You're comparing apples to oranges when the only factor that you use to come up with your conclusion, is the frequency of the death peanlty. You're totally leaving out demographics.
There is no accurate way of having a "crime rate" from 100 years ago, because statistics like that weren't kept then.
We have, however, been keeping those
statistics from 1960 forward.
1960: - Overall: 1.8% - Violent: .1% - Murder - .005%
1972 (the year the death penalty was declared unconstitutional): Overall: 3.9% - Violent: .4% - Murder - .008%
1977 (the year the death penalty returns): Overall: 5.0% - Violent: .5% - Murder - .008%
1988 (considered to be the peak year of the crack epidemic): Overall: 5.6% - Violent: .6% - Murder - .008%
2009 (most recent year on the source): 3.4% - Violent: .4% - Murder - .004%
Indeed, the murder rate rose from .008% to .010% between 1977 and the peak year for murder, which was 1991 (the tale end of the worst of the crack epidemic). Under your argument, it should have begun it's decline much earlier. You'll note that the rate had dropped from 1991 (again, .010%) to .005% in 2000 - during the economic boom years of the 1990s.

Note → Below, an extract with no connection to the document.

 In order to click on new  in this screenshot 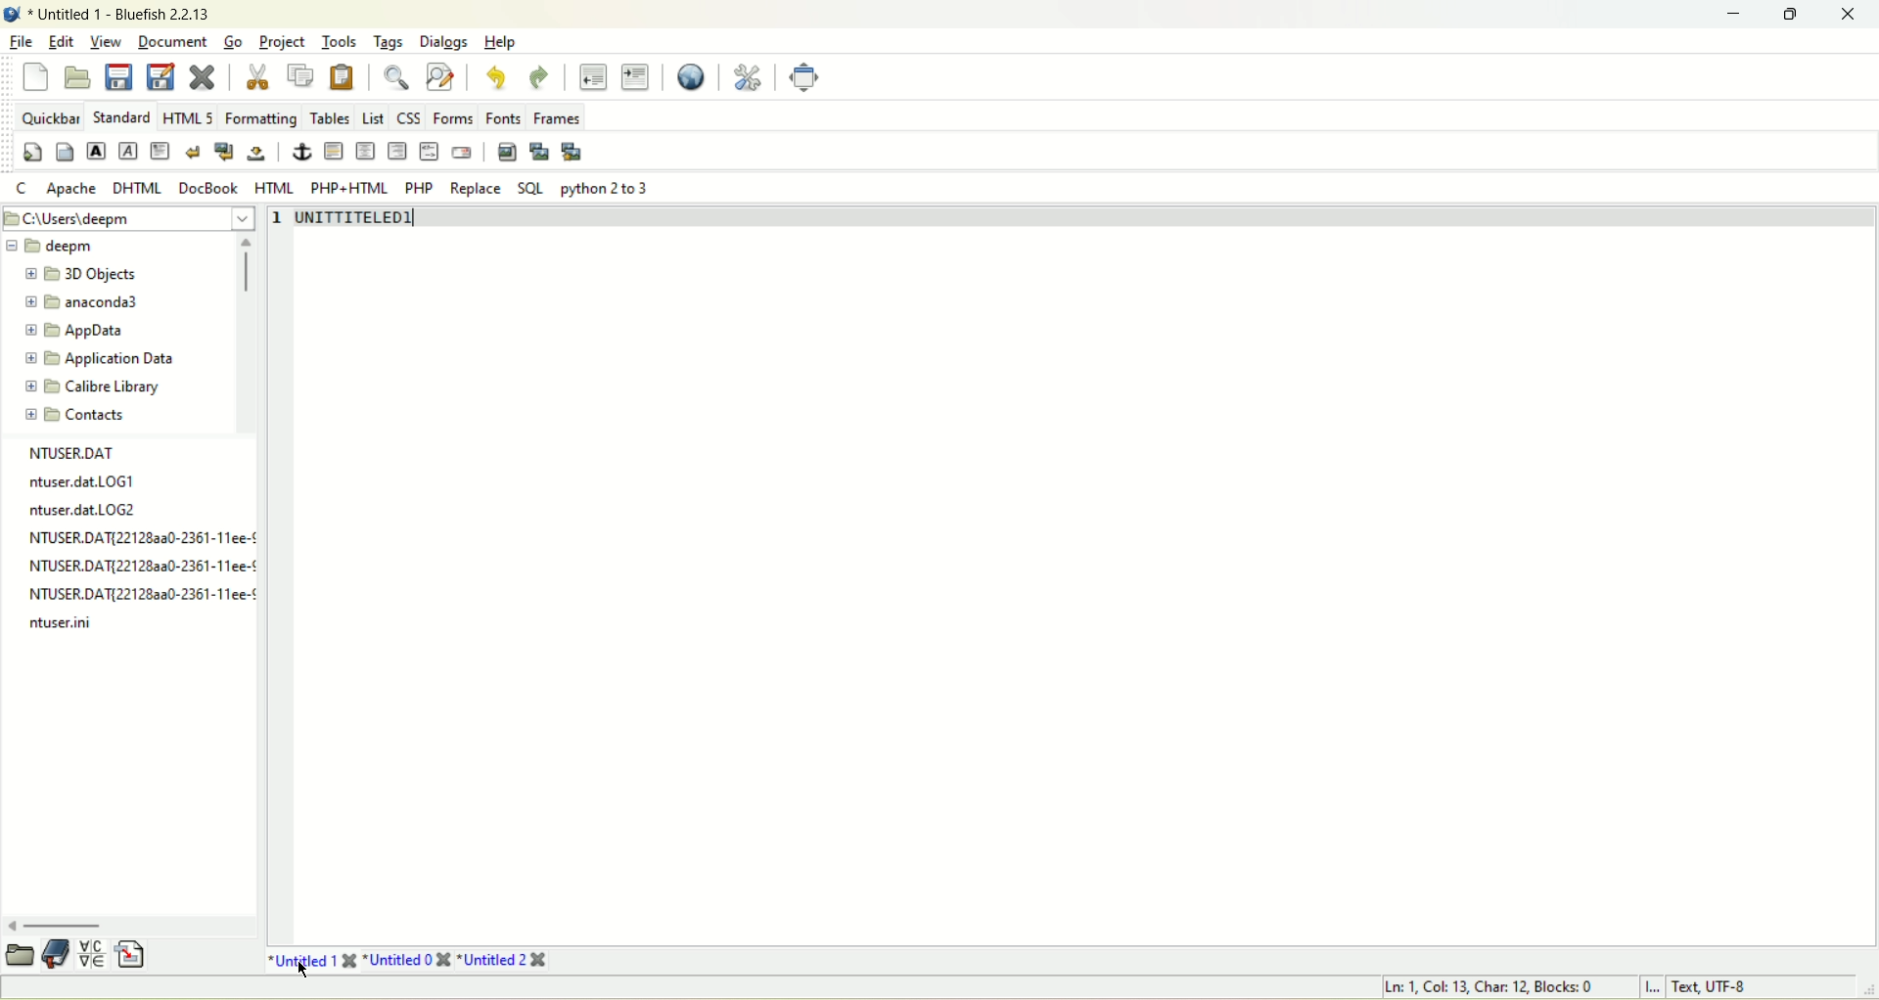, I will do `click(34, 76)`. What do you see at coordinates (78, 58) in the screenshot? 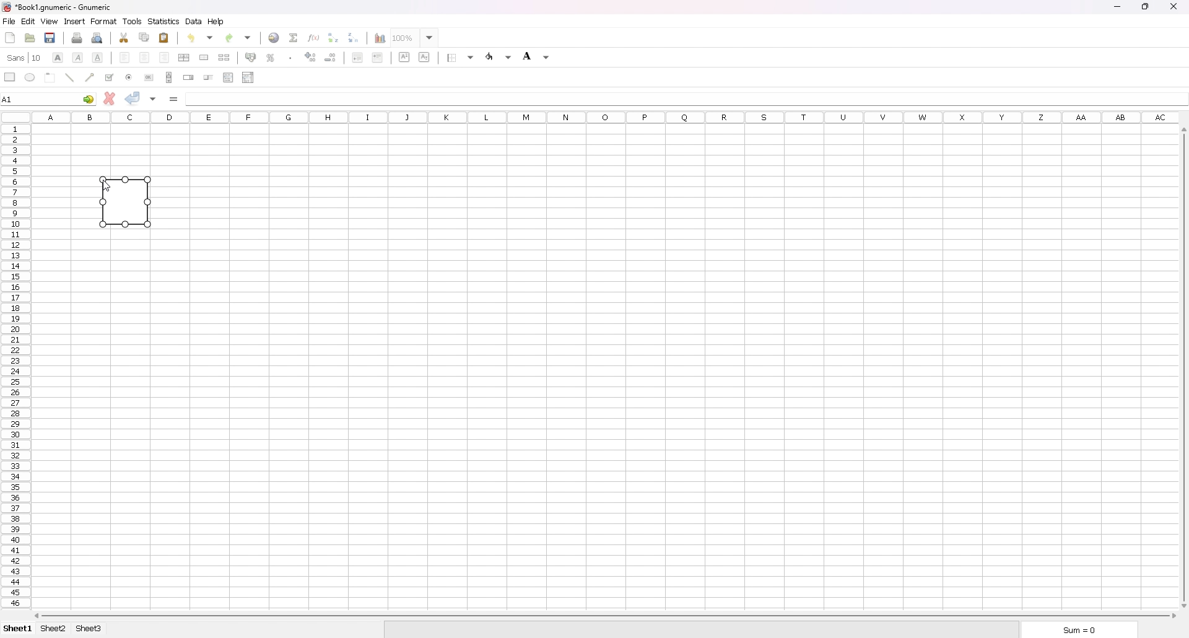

I would argue that a better economy leads to a lower murder rate - much more so than does the existence of a death penalty or not.
Indeed,
http://davecoop.net/2007.htm
these number bear that out. Poorer states (death penalty or no) have higher murder rates than do wealthier states. Compare
The murder rate is actually lower than it was in 1960 (when the death penalty was pretty prevalent) and is half of what it was in the year the death penalty became legal again and what it was during the peak of the crack epidemic.
Crime is down. But, since the murder rate didn't change at all between the times the death penalty was made illegal or when it was restored, is shows that the death penalty has absolutely no causal relationship to the murder rate.
Again, to declare a deterrent effect, you'd need to prove that the existence of the death penalty has at least a correlation to the murder rate. The numbers don't bear that out either at a state level or at a national level.